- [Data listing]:
##########
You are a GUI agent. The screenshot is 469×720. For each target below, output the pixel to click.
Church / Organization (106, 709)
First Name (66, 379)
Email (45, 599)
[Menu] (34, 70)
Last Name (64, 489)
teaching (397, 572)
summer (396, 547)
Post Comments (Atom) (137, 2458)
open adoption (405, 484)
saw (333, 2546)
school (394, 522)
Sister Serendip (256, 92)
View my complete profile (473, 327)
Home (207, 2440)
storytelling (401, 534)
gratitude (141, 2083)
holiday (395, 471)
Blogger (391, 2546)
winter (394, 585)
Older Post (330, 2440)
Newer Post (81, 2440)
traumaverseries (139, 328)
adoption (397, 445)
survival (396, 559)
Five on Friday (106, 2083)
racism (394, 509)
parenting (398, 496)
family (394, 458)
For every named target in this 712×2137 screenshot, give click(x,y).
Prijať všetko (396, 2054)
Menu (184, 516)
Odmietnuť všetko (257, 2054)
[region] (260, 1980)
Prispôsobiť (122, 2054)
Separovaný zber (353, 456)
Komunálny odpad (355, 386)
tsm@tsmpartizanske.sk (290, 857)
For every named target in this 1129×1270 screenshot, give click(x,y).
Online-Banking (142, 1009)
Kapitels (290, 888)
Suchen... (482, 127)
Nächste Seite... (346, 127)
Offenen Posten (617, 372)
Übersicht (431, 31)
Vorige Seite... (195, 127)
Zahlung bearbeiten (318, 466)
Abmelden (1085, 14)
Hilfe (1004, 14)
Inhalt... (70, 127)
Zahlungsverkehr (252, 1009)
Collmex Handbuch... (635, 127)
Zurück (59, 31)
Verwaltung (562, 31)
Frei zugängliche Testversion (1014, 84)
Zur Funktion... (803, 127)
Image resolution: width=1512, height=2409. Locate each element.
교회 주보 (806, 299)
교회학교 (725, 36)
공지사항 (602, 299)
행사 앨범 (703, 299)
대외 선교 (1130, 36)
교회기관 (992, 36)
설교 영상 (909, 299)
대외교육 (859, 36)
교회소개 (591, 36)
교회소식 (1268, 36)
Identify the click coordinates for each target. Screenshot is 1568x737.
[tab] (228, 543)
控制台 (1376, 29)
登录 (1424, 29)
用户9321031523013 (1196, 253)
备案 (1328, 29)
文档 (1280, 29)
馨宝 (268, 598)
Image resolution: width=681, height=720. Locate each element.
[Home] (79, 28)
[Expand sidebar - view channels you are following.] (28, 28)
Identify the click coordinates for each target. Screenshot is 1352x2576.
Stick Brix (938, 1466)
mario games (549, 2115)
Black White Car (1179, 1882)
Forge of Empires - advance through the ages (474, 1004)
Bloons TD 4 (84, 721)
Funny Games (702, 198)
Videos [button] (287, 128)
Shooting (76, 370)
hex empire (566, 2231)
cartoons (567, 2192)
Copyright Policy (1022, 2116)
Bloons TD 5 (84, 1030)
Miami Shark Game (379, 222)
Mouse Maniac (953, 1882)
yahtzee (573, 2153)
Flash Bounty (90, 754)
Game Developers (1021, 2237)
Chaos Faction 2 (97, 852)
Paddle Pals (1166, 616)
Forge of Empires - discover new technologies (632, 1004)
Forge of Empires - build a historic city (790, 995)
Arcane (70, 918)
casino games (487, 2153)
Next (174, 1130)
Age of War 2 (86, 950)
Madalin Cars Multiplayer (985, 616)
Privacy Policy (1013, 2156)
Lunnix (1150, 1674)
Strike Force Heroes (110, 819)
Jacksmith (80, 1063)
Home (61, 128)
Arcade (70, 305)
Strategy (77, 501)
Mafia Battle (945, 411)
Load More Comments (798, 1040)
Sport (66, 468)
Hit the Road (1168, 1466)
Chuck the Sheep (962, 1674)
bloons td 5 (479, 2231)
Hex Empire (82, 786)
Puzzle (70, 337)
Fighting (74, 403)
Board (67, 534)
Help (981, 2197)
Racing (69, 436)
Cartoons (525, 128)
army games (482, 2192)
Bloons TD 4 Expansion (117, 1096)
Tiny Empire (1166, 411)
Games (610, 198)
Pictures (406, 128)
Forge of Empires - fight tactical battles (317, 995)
##########
- [What needs to be done]:
Arrange every line of the records above as a Markdown table with the columns No. and Entry, numbering the rows and omitting blank lines.

- [Complete answer]:
| No. | Entry |
|---|---|
| 1 | You are a GUI agent. The screenshot is 469×720. For each target below, output the pixel to click. |
| 2 | Church / Organization (106, 709) |
| 3 | First Name (66, 379) |
| 4 | Email (45, 599) |
| 5 | [Menu] (34, 70) |
| 6 | Last Name (64, 489) |
| 7 | teaching (397, 572) |
| 8 | summer (396, 547) |
| 9 | Post Comments (Atom) (137, 2458) |
| 10 | open adoption (405, 484) |
| 11 | saw (333, 2546) |
| 12 | school (394, 522) |
| 13 | Sister Serendip (256, 92) |
| 14 | View my complete profile (473, 327) |
| 15 | Home (207, 2440) |
| 16 | storytelling (401, 534) |
| 17 | gratitude (141, 2083) |
| 18 | holiday (395, 471) |
| 19 | Blogger (391, 2546) |
| 20 | winter (394, 585) |
| 21 | Older Post (330, 2440) |
| 22 | Newer Post (81, 2440) |
| 23 | traumaverseries (139, 328) |
| 24 | adoption (397, 445) |
| 25 | survival (396, 559) |
| 26 | Five on Friday (106, 2083) |
| 27 | racism (394, 509) |
| 28 | parenting (398, 496) |
| 29 | family (394, 458) |
| 30 | For every named target in this 712×2137 screenshot, give click(x,y). |
| 31 | Prijať všetko (396, 2054) |
| 32 | Menu (184, 516) |
| 33 | Odmietnuť všetko (257, 2054) |
| 34 | [region] (260, 1980) |
| 35 | Prispôsobiť (122, 2054) |
| 36 | Separovaný zber (353, 456) |
| 37 | Komunálny odpad (355, 386) |
| 38 | tsm@tsmpartizanske.sk (290, 857) |
| 39 | For every named target in this 1129×1270 screenshot, give click(x,y). |
| 40 | Online-Banking (142, 1009) |
| 41 | Kapitels (290, 888) |
| 42 | Suchen... (482, 127) |
| 43 | Nächste Seite... (346, 127) |
| 44 | Offenen Posten (617, 372) |
| 45 | Übersicht (431, 31) |
| 46 | Vorige Seite... (195, 127) |
| 47 | Zahlung bearbeiten (318, 466) |
| 48 | Abmelden (1085, 14) |
| 49 | Hilfe (1004, 14) |
| 50 | Inhalt... (70, 127) |
| 51 | Zahlungsverkehr (252, 1009) |
| 52 | Collmex Handbuch... (635, 127) |
| 53 | Zurück (59, 31) |
| 54 | Verwaltung (562, 31) |
| 55 | Frei zugängliche Testversion (1014, 84) |
| 56 | Zur Funktion... (803, 127) |
| 57 | Image resolution: width=1512, height=2409. Locate each element. |
| 58 | 교회 주보 (806, 299) |
| 59 | 교회학교 (725, 36) |
| 60 | 공지사항 (602, 299) |
| 61 | 행사 앨범 (703, 299) |
| 62 | 대외 선교 (1130, 36) |
| 63 | 교회기관 (992, 36) |
| 64 | 설교 영상 (909, 299) |
| 65 | 대외교육 (859, 36) |
| 66 | 교회소개 (591, 36) |
| 67 | 교회소식 (1268, 36) |
| 68 | Identify the click coordinates for each target. Screenshot is 1568x737. |
| 69 | [tab] (228, 543) |
| 70 | 控制台 (1376, 29) |
| 71 | 登录 (1424, 29) |
| 72 | 用户9321031523013 (1196, 253) |
| 73 | 备案 (1328, 29) |
| 74 | 文档 (1280, 29) |
| 75 | 馨宝 (268, 598) |
| 76 | Image resolution: width=681, height=720. Locate each element. |
| 77 | [Home] (79, 28) |
| 78 | [Expand sidebar - view channels you are following.] (28, 28) |
| 79 | Identify the click coordinates for each target. Screenshot is 1352x2576. |
| 80 | Stick Brix (938, 1466) |
| 81 | mario games (549, 2115) |
| 82 | Black White Car (1179, 1882) |
| 83 | Forge of Empires - advance through the ages (474, 1004) |
| 84 | Bloons TD 4 (84, 721) |
| 85 | Funny Games (702, 198) |
| 86 | Videos [button] (287, 128) |
| 87 | Shooting (76, 370) |
| 88 | hex empire (566, 2231) |
| 89 | cartoons (567, 2192) |
| 90 | Copyright Policy (1022, 2116) |
| 91 | Bloons TD 5 (84, 1030) |
| 92 | Miami Shark Game (379, 222) |
| 93 | Mouse Maniac (953, 1882) |
| 94 | yahtzee (573, 2153) |
| 95 | Flash Bounty (90, 754) |
| 96 | Game Developers (1021, 2237) |
| 97 | Chaos Faction 2 (97, 852) |
| 98 | Paddle Pals (1166, 616) |
| 99 | Forge of Empires - discover new technologies (632, 1004) |
| 100 | Forge of Empires - build a historic city (790, 995) |
| 101 | Arcane (70, 918) |
| 102 | casino games (487, 2153) |
| 103 | Next (174, 1130) |
| 104 | Age of War 2 (86, 950) |
| 105 | Madalin Cars Multiplayer (985, 616) |
| 106 | Privacy Policy (1013, 2156) |
| 107 | Lunnix (1150, 1674) |
| 108 | Strike Force Heroes (110, 819) |
| 109 | Jacksmith (80, 1063) |
| 110 | Home (61, 128) |
| 111 | Arcade (70, 305) |
| 112 | Strategy (77, 501) |
| 113 | Mafia Battle (945, 411) |
| 114 | Load More Comments (798, 1040) |
| 115 | Sport (66, 468) |
| 116 | Hit the Road (1168, 1466) |
| 117 | Chuck the Sheep (962, 1674) |
| 118 | bloons td 5 (479, 2231) |
| 119 | Hex Empire (82, 786) |
| 120 | Puzzle (70, 337) |
| 121 | Fighting (74, 403) |
| 122 | Board (67, 534) |
| 123 | Help (981, 2197) |
| 124 | Racing (69, 436) |
| 125 | Cartoons (525, 128) |
| 126 | army games (482, 2192) |
| 127 | Bloons TD 4 Expansion (117, 1096) |
| 128 | Tiny Empire (1166, 411) |
| 129 | Games (610, 198) |
| 130 | Pictures (406, 128) |
| 131 | Forge of Empires - fight tactical battles (317, 995) |